Mit dem 0:3 in Aachen kassiert der TuS Haltern die erste Saisonniederlage

Fußball: Regionalliga

Willkommen in der rauen Regionalliga-Wirklichkeit: Aufsteiger TuS Haltern hat nach seinem Blitzstart (zwei Spiele, zwei Siege) am Abend die erste Niederlage im neuen Fußball-Revier kassiert.

Aachen

von Christopher Kremer und Thomas Braucks

, 20.08.2019, 22:02 Uhr / Lesedauer: 2 min
Mit dem 0:3 in Aachen kassiert der TuS Haltern die erste Saisonniederlage

Arda Nebi (r.) und der TuS Haltern kassierten die erste Saisonniederlage. © Holger Lindner

Das 0:3 (0:1) bei Alemannia Aachen vor 6300 Zuschauern war verdient. Die Vorzeichen: Trotz des miesen Starts der Alemannia (nur ein Punkt) – der Respekt vor der Aufgabe auf dem Tivoli war riesengroß beim TuS, wie Trainer Magnus Niemöller vor dem Spiel deutlich machte.

Im Vergleich zum 2:0-Erfolg gegen Fortuna Düsseldorfs U23 nahm der TuS vier Wechsel vor: Wolters, Pöhlker, Opiola und der offensive Anan raus, dafür Forsmann, Diericks, Eisen und Schultze rein. Ein Signal für Stabilität und defensiven Halt gegen die Aachener Profis? Die Rechnung ging nicht auf.

Bors trifft zur Fürung für Aachen

Die erste Halbzeit: Gerade fünf Minuten war das Spiel auf dem Tivoli alt, da ließ sich der TuS übel auskontern. Nach einem Eckball für Haltern spielte die Alemannia über drei Stationen flott nach vorn, Angreifer David Bors vollendete – 1:0 (5). TuS-Torhüter Tim Oberwahrenbrock musste zum ersten Mal in dieser Saison hinter sich greifen.

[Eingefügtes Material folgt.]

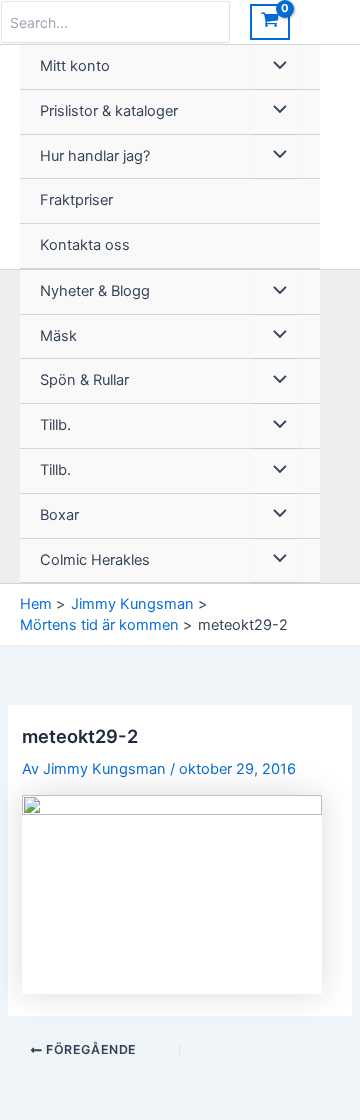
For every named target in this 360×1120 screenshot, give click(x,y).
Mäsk (58, 336)
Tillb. (55, 425)
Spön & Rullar (84, 380)
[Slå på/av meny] (275, 67)
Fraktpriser (76, 200)
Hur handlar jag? (95, 156)
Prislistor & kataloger (109, 111)
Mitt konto (75, 66)
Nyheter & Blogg (95, 291)
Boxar (59, 515)
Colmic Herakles (95, 560)
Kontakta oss (85, 245)
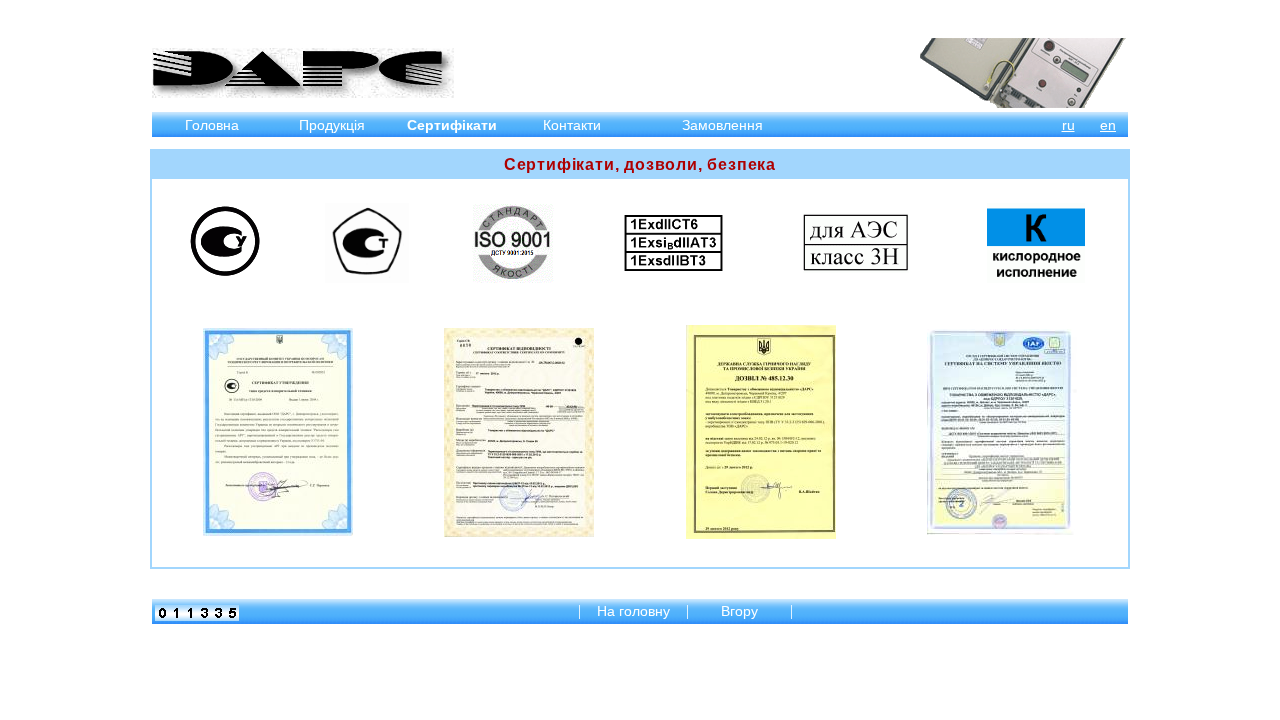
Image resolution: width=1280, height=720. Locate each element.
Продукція (332, 125)
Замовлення (722, 125)
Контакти (572, 125)
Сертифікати (452, 125)
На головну (633, 611)
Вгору (741, 611)
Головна (212, 125)
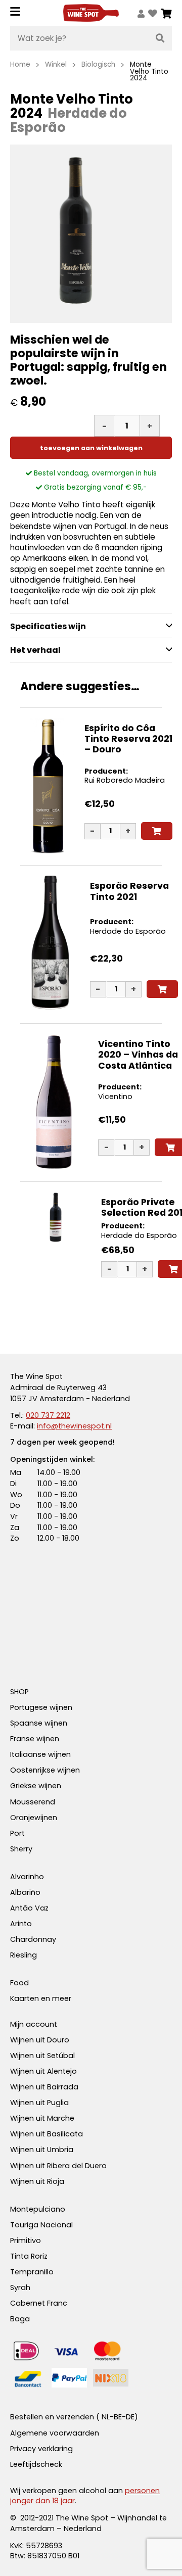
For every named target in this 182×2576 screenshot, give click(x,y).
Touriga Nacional (41, 2225)
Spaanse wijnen (38, 1723)
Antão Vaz (29, 1908)
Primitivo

Die Führung verdienten sich die Alemannen im Verlauf der ersten Halbzeit. Der TuS war nicht chancenlos. In der 9. Minute traf Nils Eisen mit einem Schuss das Außennetz. Mehr und bessere Möglichkeiten aber arbeiteten im Anschluss die Gastgeber heraus. So rettete Oberwahrenbrock bei einer Doppelchance gegen Bors und Rüter (14.). 7:1 für Aachen lautete die Torschussbilanz nach 45 Minuten – dank seines Torhüters ging der TuS aber nur mit einem 0:1-Rückstand in die Pause.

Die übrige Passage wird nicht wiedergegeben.